Aa suŋun ta Kalaagu «dey tiini» tirka, deynu tuyo. Deynu tuyoka, keree taanu tokoori. Aa suŋun ta deynugu luluyoonun ner tumbutuŋo. Deynugu dalka su kurin, luluyoonugu jaa iche su turiri. Barnu kondokur kin, wujaa subbo kaa tuyo. Waŋ jaa wonjoo owwoliinu ti. Wujaa kaa Kalaagu aa tirii: «Enjii naa n̰orogin wirii nokoy inda, enjiinugu tumbutoŋni», su ta Kalaagu wirii tindriyarka, wiriinu jaa enjiinugu tal kaa, lul kaa tumbutuŋo. Haddaa waŋ ta, lutoo waŋ tuyo. Aa suŋun ta Kalaagu wiriinugu sama su turiri. Barnu kondokur kin, wujaa subbo kaa tuyo. Waŋ jaa wonjoo mbuloonu ti.

Wujaa Kalaagu aa tirii: «Enjii yaak samanun ner lul nindaa waŋ, barik tek tay turŋoka, bar nojjir tujiini» tirka tuyo. Annaa taka ta, Kalaagu bar nojjirnugu bar su kurin, enjii tay nurŋoonugu jaa bahar su turiri. Waŋ jaa keree taanu tokoori.
=== Translation ===
In the beginning God created the heavens and the earth. Now the earth was formless and empty, darkness was over the surface of the deep, and the Spirit of God was hovering over the waters. And God said, “Let there be light,” and there was light. God saw that the light was good, and he separated the light from the darkness. God called the light “day,” and the darkness he called “night.” And there was evening, and there was morning—the first day.

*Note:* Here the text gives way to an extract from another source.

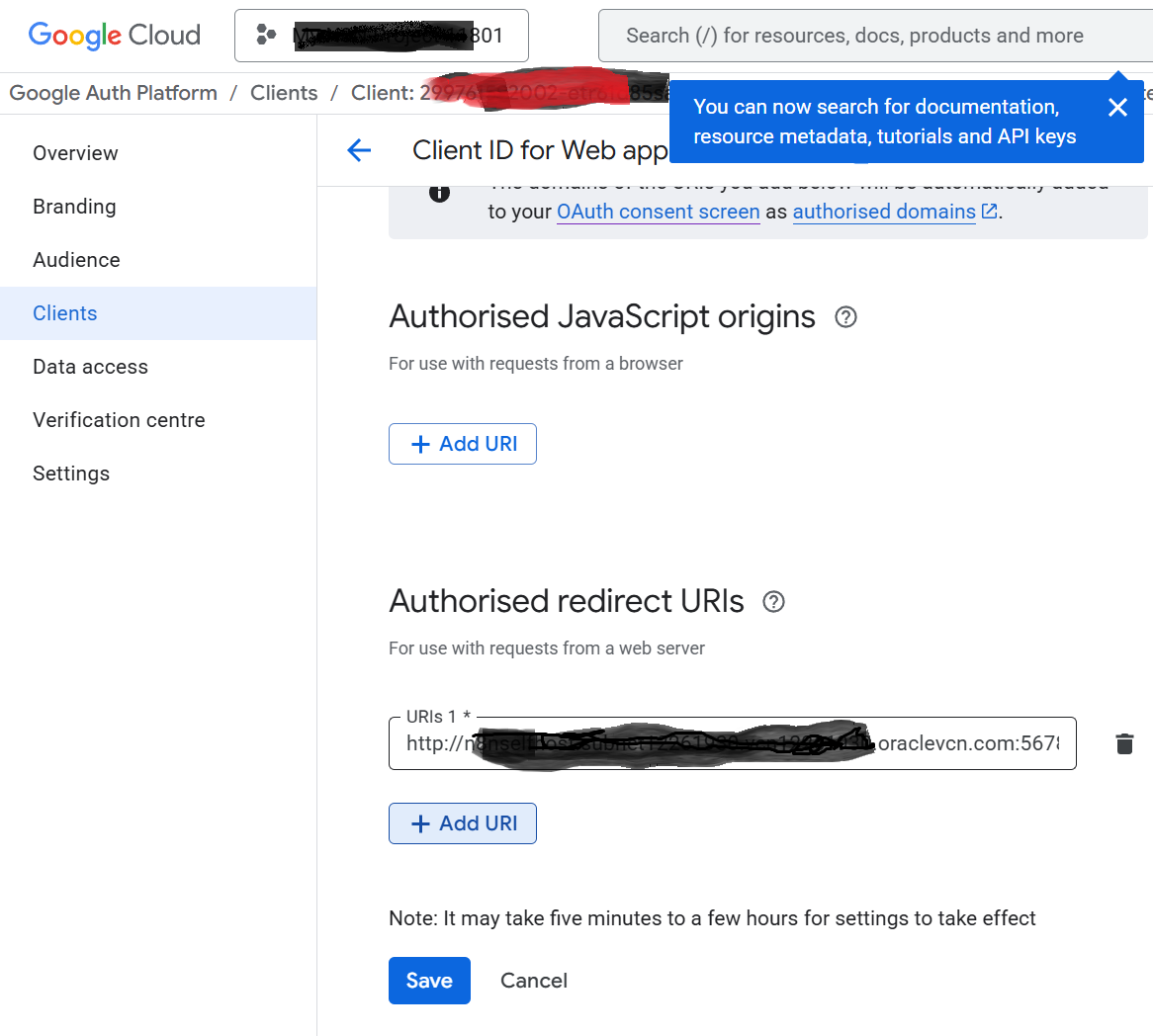1153x1036 pixels.
Task: Open help for Authorised redirect URIs
Action: (x=774, y=602)
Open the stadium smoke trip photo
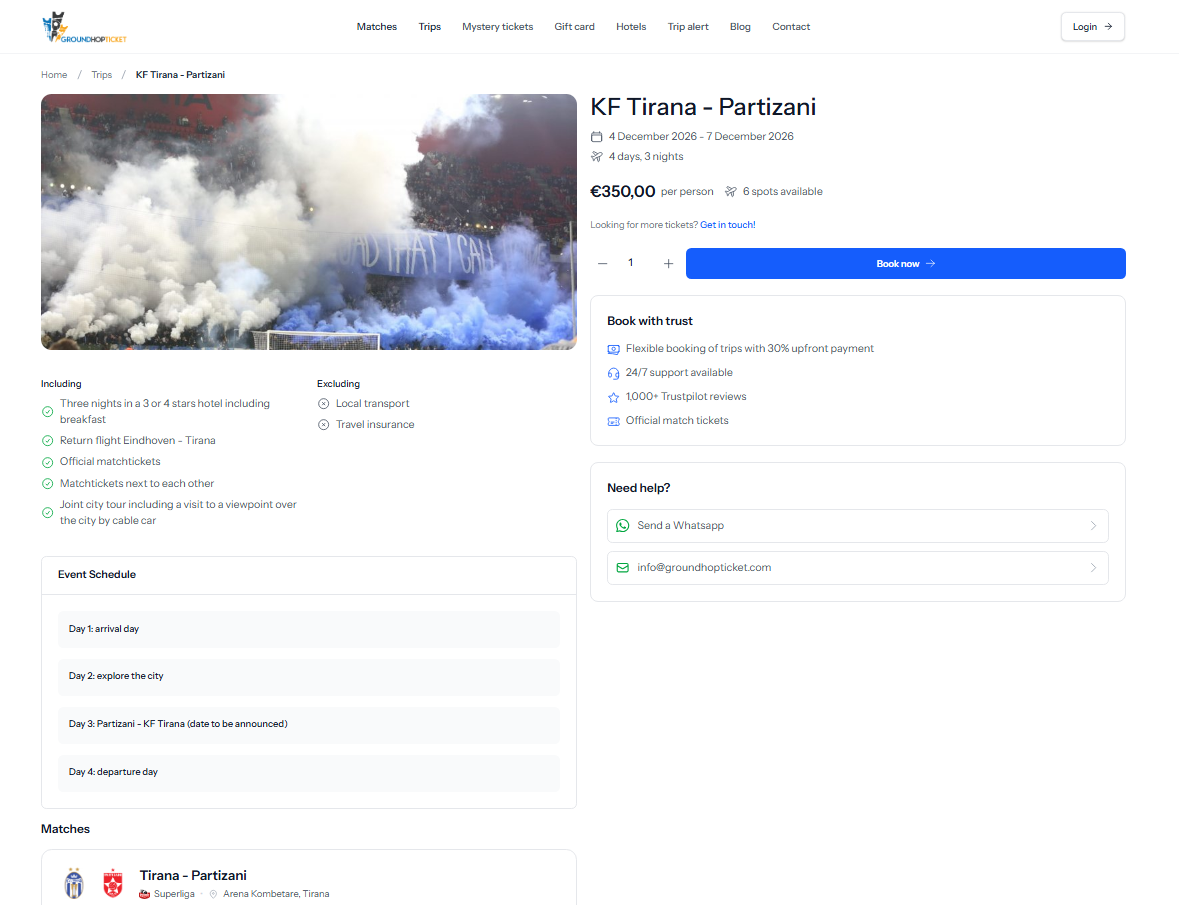This screenshot has height=905, width=1179. pos(309,222)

And God said, “Let there be a vault between the waters to separate water from water.” So God made the vault and separated the water under the vault from the water above it. And it was so. God called the vault “sky.” And there was evening, and there was morning—the second day. And God said, “Let the water under the sky be gathered to one place, and let dry ground appear.” And it was so. God called the dry ground “land,” and the gathered waters he called “seas.” And God saw that it was good.